→ Exercise objective
How many lines below contain the string "entry"? Reply with the figure and no further words.

*** Opening Stored data ***

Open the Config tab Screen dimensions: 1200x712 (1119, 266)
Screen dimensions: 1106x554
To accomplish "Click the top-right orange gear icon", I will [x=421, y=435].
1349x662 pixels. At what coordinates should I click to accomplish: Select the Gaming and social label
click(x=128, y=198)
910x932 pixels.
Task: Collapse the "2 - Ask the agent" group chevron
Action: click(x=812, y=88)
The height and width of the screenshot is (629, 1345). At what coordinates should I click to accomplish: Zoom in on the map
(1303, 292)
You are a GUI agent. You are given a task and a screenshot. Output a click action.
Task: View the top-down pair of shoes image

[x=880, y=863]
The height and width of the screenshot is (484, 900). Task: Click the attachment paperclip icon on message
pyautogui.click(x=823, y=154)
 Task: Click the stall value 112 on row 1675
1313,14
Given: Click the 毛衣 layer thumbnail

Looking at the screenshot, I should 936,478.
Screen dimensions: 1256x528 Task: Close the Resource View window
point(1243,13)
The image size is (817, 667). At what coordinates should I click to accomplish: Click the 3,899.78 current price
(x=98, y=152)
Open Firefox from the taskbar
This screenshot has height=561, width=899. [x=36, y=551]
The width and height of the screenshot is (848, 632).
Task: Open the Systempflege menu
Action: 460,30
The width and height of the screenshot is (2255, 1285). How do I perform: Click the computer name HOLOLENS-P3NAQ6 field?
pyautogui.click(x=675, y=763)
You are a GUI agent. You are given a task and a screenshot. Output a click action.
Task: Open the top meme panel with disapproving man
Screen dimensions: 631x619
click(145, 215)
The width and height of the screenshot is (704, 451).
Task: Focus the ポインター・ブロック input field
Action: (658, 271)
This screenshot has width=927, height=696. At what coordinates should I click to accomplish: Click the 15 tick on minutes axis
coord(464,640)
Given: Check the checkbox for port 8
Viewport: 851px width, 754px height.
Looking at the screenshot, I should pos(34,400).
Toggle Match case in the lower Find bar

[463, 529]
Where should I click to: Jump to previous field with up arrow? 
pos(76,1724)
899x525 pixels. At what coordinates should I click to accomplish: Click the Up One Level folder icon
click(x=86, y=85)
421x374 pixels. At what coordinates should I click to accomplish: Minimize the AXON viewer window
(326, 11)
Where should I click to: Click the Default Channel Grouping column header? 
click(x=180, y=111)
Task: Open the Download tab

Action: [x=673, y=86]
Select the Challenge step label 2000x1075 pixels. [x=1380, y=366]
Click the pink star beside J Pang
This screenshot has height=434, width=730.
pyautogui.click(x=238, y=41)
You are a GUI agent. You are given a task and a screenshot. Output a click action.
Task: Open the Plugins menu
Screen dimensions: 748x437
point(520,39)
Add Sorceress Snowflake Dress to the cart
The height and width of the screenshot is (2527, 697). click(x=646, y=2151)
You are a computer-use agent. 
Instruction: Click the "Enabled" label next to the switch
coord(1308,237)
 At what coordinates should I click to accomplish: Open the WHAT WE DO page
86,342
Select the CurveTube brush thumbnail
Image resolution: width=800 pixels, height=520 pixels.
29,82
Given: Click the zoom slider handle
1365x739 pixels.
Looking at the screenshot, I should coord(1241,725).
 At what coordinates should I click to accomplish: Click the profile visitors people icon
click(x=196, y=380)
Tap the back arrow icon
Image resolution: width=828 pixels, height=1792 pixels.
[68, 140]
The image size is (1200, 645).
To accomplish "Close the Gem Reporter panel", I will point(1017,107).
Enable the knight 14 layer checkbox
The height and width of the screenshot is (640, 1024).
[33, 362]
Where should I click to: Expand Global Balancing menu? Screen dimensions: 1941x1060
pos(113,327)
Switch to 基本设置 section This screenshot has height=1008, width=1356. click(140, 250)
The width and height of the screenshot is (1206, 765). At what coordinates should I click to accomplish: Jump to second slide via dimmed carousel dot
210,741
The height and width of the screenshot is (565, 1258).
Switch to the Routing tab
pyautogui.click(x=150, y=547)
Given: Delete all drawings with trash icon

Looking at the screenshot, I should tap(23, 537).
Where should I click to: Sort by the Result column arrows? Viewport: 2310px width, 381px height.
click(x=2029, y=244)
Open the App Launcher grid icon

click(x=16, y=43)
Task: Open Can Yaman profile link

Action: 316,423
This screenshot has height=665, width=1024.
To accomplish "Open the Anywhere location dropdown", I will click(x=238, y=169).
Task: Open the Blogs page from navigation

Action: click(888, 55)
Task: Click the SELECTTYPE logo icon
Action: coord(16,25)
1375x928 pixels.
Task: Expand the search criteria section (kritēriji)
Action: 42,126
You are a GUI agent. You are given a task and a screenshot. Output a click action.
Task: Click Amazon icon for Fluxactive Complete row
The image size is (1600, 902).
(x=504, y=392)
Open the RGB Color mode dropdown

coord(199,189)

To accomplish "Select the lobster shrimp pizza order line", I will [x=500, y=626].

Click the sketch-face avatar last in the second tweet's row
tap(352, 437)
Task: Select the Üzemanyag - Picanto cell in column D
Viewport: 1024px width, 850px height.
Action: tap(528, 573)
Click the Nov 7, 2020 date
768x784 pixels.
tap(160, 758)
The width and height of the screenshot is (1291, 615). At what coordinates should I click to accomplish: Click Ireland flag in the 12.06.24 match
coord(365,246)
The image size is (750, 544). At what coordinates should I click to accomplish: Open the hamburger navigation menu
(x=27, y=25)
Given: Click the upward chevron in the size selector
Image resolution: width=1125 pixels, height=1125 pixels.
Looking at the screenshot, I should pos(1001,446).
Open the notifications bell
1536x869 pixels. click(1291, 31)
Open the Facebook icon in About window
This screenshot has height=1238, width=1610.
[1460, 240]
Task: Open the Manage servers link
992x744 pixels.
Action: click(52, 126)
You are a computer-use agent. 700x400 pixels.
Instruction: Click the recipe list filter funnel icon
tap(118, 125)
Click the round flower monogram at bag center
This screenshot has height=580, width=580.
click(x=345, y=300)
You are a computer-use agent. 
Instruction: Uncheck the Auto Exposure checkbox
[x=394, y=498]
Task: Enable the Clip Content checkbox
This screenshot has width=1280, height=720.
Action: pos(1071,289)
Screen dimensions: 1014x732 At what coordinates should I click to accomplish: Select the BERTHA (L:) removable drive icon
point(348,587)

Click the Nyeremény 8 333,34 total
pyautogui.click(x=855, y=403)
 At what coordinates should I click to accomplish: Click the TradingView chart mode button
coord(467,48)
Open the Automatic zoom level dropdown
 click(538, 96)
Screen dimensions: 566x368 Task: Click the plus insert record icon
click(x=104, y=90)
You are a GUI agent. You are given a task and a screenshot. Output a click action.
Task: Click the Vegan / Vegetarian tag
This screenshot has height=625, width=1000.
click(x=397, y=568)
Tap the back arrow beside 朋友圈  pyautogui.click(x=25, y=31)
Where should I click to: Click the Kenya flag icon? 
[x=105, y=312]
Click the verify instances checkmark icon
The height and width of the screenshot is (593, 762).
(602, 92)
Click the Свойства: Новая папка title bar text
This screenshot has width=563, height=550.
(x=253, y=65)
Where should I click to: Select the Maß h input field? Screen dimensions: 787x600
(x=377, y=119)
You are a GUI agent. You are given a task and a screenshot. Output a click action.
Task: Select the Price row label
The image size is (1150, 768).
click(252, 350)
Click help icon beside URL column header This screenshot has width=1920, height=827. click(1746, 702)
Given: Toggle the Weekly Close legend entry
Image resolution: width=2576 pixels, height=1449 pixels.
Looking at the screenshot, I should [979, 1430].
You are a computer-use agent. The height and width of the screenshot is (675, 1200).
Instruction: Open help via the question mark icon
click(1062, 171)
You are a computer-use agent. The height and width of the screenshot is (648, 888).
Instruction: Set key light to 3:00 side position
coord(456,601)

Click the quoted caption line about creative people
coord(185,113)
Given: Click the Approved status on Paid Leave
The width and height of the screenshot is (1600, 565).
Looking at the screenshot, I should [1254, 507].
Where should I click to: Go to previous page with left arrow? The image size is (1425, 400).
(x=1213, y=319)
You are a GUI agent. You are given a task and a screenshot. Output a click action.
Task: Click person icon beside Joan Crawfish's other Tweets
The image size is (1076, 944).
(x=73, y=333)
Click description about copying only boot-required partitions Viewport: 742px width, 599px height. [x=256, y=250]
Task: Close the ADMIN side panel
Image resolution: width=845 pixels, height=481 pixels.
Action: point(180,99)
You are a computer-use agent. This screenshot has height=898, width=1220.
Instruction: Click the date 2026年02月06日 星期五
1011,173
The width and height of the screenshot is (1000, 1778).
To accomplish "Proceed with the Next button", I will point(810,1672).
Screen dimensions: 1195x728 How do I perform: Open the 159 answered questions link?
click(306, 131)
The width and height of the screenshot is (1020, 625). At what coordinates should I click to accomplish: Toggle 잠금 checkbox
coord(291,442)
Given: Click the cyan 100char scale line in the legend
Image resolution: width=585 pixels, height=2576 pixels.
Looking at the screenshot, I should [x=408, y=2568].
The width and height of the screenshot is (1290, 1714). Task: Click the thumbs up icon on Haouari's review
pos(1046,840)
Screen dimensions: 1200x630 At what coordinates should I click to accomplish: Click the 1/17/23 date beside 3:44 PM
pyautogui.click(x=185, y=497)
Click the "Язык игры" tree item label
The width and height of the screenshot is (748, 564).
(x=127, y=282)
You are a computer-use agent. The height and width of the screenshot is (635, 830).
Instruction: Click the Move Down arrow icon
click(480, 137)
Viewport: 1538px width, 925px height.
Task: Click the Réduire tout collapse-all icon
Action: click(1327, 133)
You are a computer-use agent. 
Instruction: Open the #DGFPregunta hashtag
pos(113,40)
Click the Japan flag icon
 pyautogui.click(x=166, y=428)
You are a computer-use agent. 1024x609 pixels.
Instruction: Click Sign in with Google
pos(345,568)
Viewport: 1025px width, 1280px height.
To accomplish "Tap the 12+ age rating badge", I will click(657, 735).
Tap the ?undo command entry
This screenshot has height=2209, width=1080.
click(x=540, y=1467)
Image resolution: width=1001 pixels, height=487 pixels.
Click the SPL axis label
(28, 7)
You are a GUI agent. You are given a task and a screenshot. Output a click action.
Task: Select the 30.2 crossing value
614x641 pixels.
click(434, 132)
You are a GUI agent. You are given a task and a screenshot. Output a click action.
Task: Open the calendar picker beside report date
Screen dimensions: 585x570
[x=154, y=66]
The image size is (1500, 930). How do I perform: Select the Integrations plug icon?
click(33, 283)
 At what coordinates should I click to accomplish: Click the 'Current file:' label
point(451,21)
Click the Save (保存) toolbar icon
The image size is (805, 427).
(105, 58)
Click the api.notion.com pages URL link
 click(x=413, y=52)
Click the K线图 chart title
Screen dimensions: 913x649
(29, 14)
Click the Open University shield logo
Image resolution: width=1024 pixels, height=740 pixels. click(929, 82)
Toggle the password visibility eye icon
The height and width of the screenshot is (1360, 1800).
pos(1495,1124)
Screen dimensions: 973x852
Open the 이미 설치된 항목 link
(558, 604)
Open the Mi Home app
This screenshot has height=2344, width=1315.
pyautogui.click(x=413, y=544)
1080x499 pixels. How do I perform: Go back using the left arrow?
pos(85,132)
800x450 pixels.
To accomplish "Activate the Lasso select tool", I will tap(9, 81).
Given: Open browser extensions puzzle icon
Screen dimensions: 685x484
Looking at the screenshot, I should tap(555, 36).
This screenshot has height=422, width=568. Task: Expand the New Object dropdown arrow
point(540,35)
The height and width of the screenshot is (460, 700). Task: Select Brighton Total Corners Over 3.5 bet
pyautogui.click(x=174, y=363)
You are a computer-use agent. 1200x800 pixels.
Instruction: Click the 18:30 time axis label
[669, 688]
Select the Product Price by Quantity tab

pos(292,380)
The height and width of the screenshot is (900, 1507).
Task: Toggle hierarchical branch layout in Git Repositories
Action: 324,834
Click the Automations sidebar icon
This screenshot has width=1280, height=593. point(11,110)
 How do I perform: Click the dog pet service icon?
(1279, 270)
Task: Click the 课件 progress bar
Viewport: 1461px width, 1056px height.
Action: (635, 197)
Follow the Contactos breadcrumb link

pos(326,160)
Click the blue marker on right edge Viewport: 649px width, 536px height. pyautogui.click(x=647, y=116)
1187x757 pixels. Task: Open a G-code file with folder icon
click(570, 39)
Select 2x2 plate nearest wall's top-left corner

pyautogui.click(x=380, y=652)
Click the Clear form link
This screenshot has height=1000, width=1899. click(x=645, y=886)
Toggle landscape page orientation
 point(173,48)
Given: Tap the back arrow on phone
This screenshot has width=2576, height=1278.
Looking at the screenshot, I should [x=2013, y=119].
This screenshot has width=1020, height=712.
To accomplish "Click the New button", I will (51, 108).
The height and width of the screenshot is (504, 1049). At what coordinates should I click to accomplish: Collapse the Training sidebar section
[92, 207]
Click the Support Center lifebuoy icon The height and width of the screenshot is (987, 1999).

*** Closing Stored data ***

→ Result of the task
2